Tweaks you got rid of because they were not effective (enough)?


There are some audiophiles for whom cost is no object; they buy what they wish and every single tweak and gadget which promises to improve the sound. And the industry is all too happy to produce such tweaks -- often made of expensive materials with elaborate engineering explanations. Those who question the value of these tweaks are frequently accused of being "naysayers" who are either too ignorant or insensate to realize that "everything matters."

Of course, money spent one place cannot be spent elsewhere; expenditures on tweaks take the place of other more central factors affecting the sound. In some cases, those tweaks are worth it; you can hear the difference, and that $400 (or whatever) really could not have improved your speakers or sub or amp, etc.

So, the question here is simple: Which tweak have you tried which, after some experience and reflection, you realized was either *not* effective or not the most effective way to improve your system? 
128x128hilde45
I made a thread about my simple homemade experiments... It is easy to find.... :)

Thanks for your offer for another system free of charge....

I think it is simple to understand that any part of an audio system vibrate and produce internal resonance... Any component at any price...

It is also simple to verify that ANY electrical grid in any house create a too high level of noise...

It is simple also to verify the impactful change that any materials can produce in a room acoustically...

Calling them " embeddings"  is a simple way to resume the 3 dimensions in a single concept or word...

My best regards to you.....I will stay silent for the rest of this thread....I hate to annoy people....


I can't describe hard-core pornography to you, but I know it when I see it...

Justice Potter Stewart

Regards,
barts

Took me a while to catch onto mahgister, but once I did my understanding of what he calls "embeddings" is correct and proven by being exactly what I have been doing because it works, for going on 3 decades now.

The things we’re talking about, we really only understand them well at a very simplistic level.
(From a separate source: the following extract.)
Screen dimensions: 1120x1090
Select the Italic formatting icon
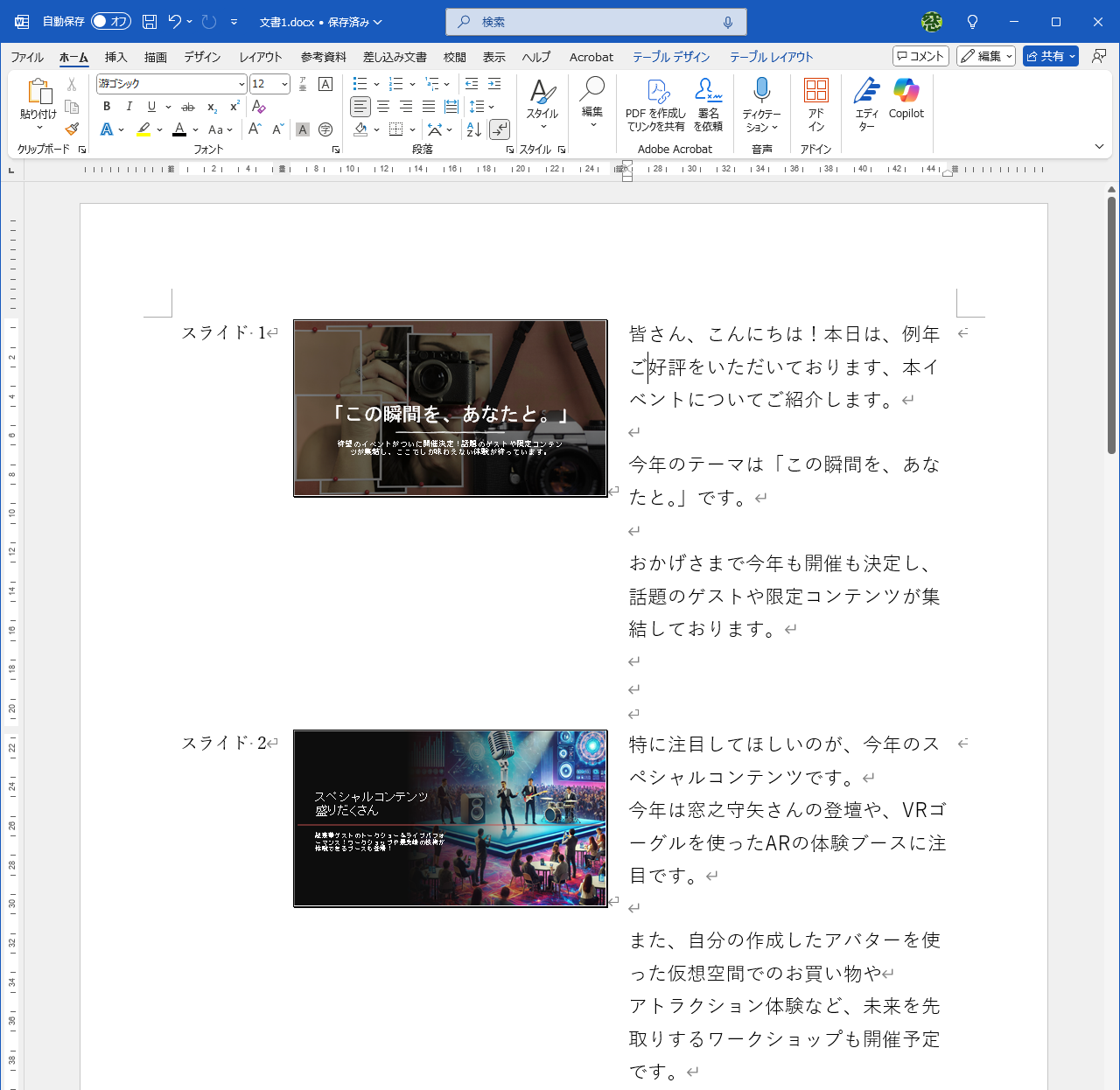[129, 107]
No one really has hardly any idea why one thing makes the sound deep and wide and real while another is flat and lifeless. Anyone can hear the difference, its predictably explaining why and how to do it where we get hung up.

I have compared our current understanding of electricity to something like the way a cave man knows fire: fire hot. Fire burn. Fire cook food. Fire hot.

We know enough about electricity to put insulation around stuff to keep it from shorting out. That’s about what we know. Why do certain insulators sound better than others? We have some ideas. No one really knows.

What is really going on with all this constantly changing electric field, anyway? No one has a clue. If they did then it would be easy to see why painting some paste on the outside of a wire makes the sound so much better. Sorry, be nice to tell you all what I’m talking about, but the Hateful18 et al make that impossible. Just know there’s good reasons why people who have heard my system are so impressed. Its not the components. Its the tweaks. Like paint and paste on wires.

That’s just one aspect of "embeddings", electricity, electric fields, whatever you want to call it. Its for real, and anyone can test and demonstrate this reality with something as simple as suspending speaker cables above the floor with paper cups or rubber bands. That absolutely zero of the people who will argue this point will bother to try this simple experiment tells you everything you need to know about them.

Another "embedding" is acoustics. If someone said GIK everyone would race to see who could prostrate themselves and brag how great it is the fastest. But mahgister says "embeddings" and uses bottles and stuff and everyone rolls their eyes. This again tells us more about them than mahgister.

The third "embedding" is vibration. Everything vibrates. Everything. Run a signal through a wire, just a plain old wire, the wire vibrates. Has to. Because the signal is electric, it produces a magnetic field, it must therefore interact with all the rest of the world. All of which is covered in electrons. Your skin holds together because of electron shell bonds. Speakers and air move in waves because of electrons.

Its kind of arbitrary whether we call one of these acoustic and the other vibration, or the other way around, or lump them together. The point is the only way to know is to try, and that means listening and evaluating.

Mahgister seems to have done an awful lot of listening and evaluating. He’s actually tried a lot of this stuff others totally dismiss. I wouldn’t be too quick to disregard what he’s saying just because the language or concepts are unfamiliar and hard to follow.
Can't think of any.   

Some required further tweaking to get right, like IC changes, 

I don't tweak unless needed.  But when I do....... 
Describing the potential problems or issues that require tweaking is not so hard. Nor is coming up with generic terms for it.

What often is hard though is not only recommending specific tweaks because "they work" but explaining how they work and why so someone who cares might reasonably assess how well a specific solution may or may not work for them.

The devil is always in the details, including the how and why, even with "tweaks".

I’m not one to spend time and money on something unexplained just because some guy on the internet says it works and "sounds better", but that’s just me.